Excerpt to read:
Unemployment has worsened at a time when the new Omicron variant of COVID-19 is spreading like wildfire both in India and several other countries, leading to lockdowns and containment measures. There is great uncertainty in the labour market, and nobody knows what will happen next, chiefly because Omicron overrides immunity from vaccination.

The year 2022 is thus opening with a gloomy scenario, as against 2021 which had begun with hope after development of vaccines in a short time and its rollout from January 16. It was hoped that market conditions would improve, enabling the unemployed to get jobs.

Unemployment rate in December 2020 was 9.06 per cent. For urban areas it was even higher at 9.15 per cent. At that time, the urban unemployment rate was 8.84. All India unemployment rate then began improving with the opening of almost all sectors of economy.

By March, it fell to 6.50 per cent which is the lowest for this year, with urban unemployment at 7.27 per cent and rural unemployment at 6.15 per cent. However, it was worse than the unemployment rate of 6.1 per cent in the beginning of 2018.

The situation had started worsening sharply from November 2016 itself after Modi govt’s demonetisation move which forced crores of business and industrial establishments, especially MSMEs, to close. Millions others struggled to survive due to shortage of cash, and millions more cut their production up to 75 per cent. Crores of people lost their jobs and by the beginning of 2018, unemployment in India was at a 45 year high.

The unemployed have thus been hit the hardest during Modi govt’s tenure, which the outbreak of the COVID-19 pandemic made even worse. Its sudden lockdown order in March 24, 2020 put a brake on the whole economy and brought it to a grinding halt, with relief given in phases only from June 1, 2020.

The country was hit by the second wave of COVID-19 in April, which led to further lockdowns and containment measures. The labour market suddenly deteriorated and the gains of the last three months were reversed. Unemployment rate rose to 7.97 per cent from 6.50 per cent just a month ago. Both the urban and rural areas were adversely affected and the unemployment rate rose to 9.78 and 7.13 per cent respectively.

Work request:
For each statement, say yes or no according to the excerpt on unemployment in India, quoting the words that settle it: 1. Vaccine rollout began on January 16. 2. In March, rural unemployment was higher than urban unemployment. 3. Relief from the 2020 lockdown started to be given in April 2020. The items that come next are separate material and have nothing to do with the excerpt on unemployment in India.

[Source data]

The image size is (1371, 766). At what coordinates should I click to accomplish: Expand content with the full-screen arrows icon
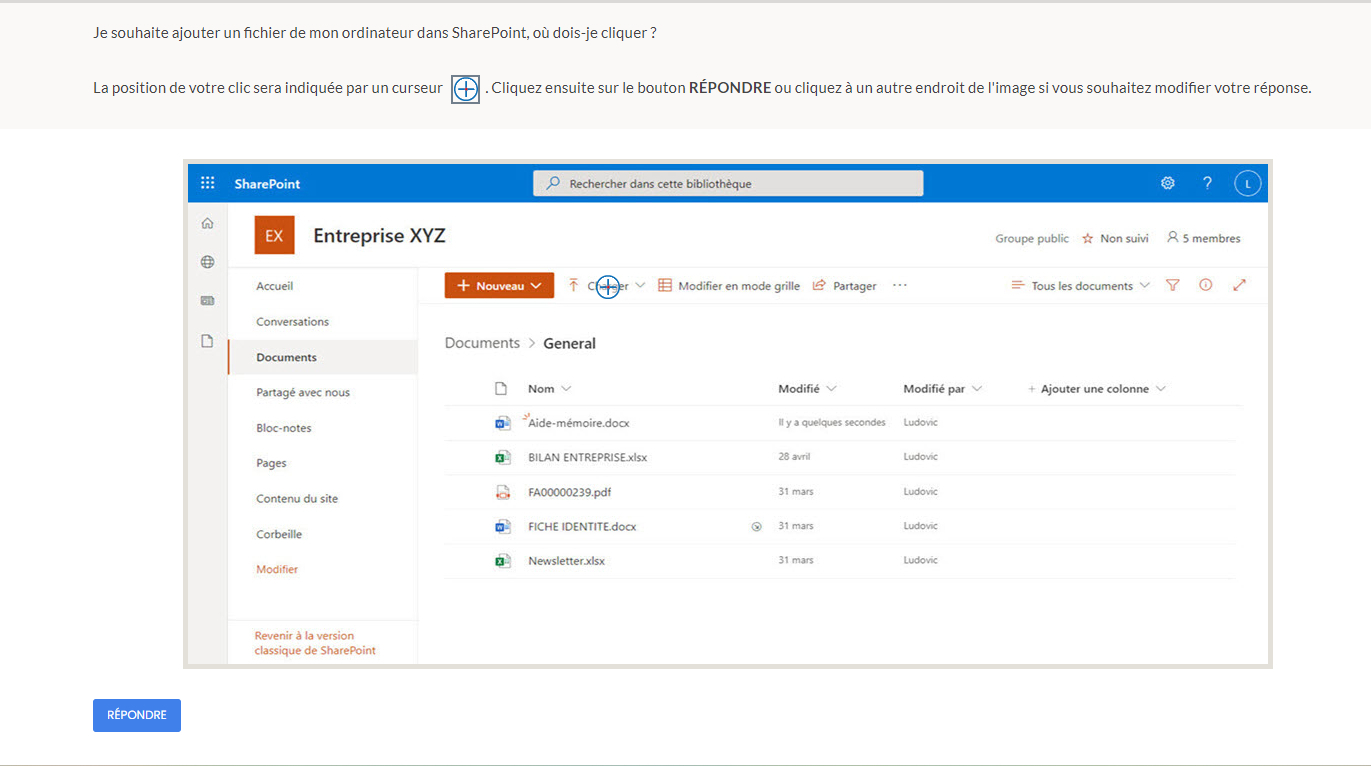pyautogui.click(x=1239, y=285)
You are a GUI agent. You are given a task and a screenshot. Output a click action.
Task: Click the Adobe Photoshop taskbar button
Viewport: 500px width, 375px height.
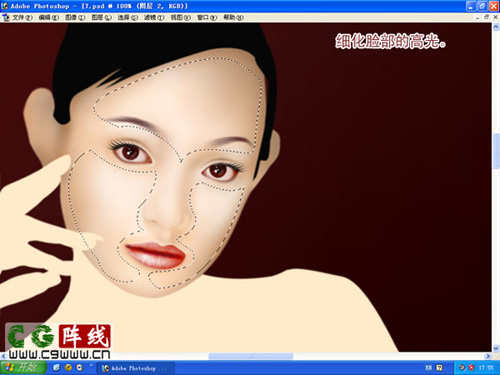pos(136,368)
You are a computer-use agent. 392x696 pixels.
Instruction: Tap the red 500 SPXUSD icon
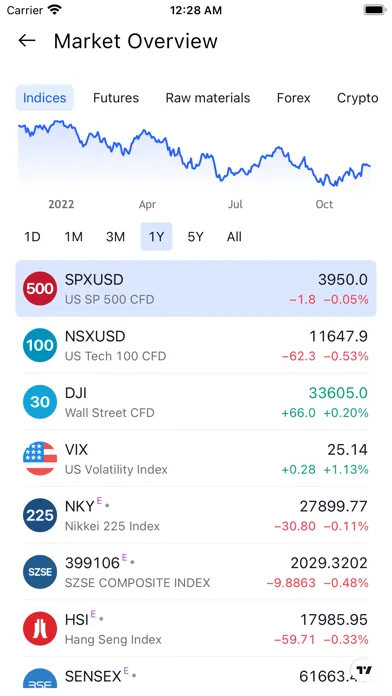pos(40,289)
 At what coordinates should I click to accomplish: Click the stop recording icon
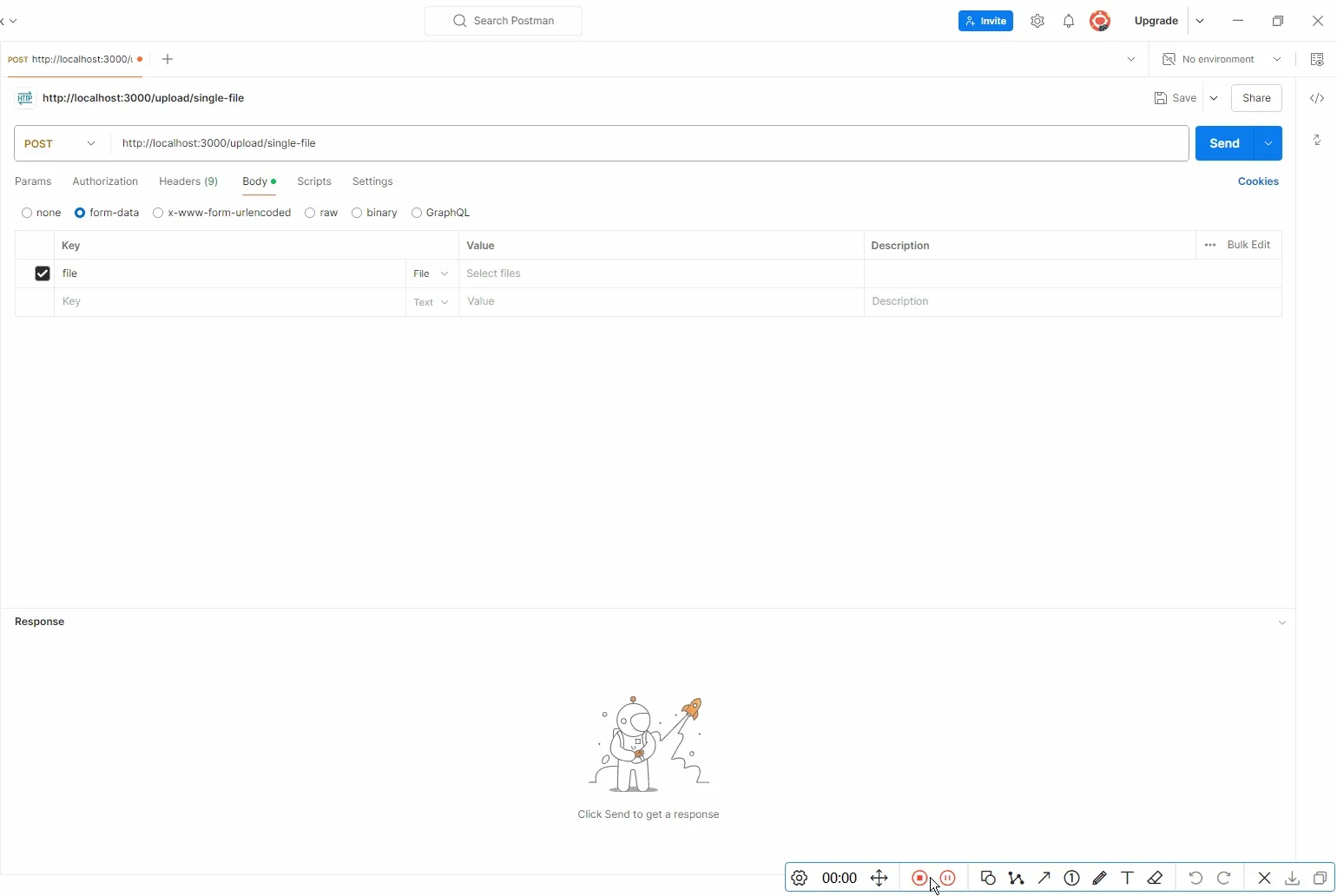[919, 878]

Answer below:
1. Yes: "its rollout from January 16"
2. No: "with urban unemployment at 7.27 per cent and rural unemployment at 6.15 per cent"
3. No: "with relief given in phases only from June 1, 2020"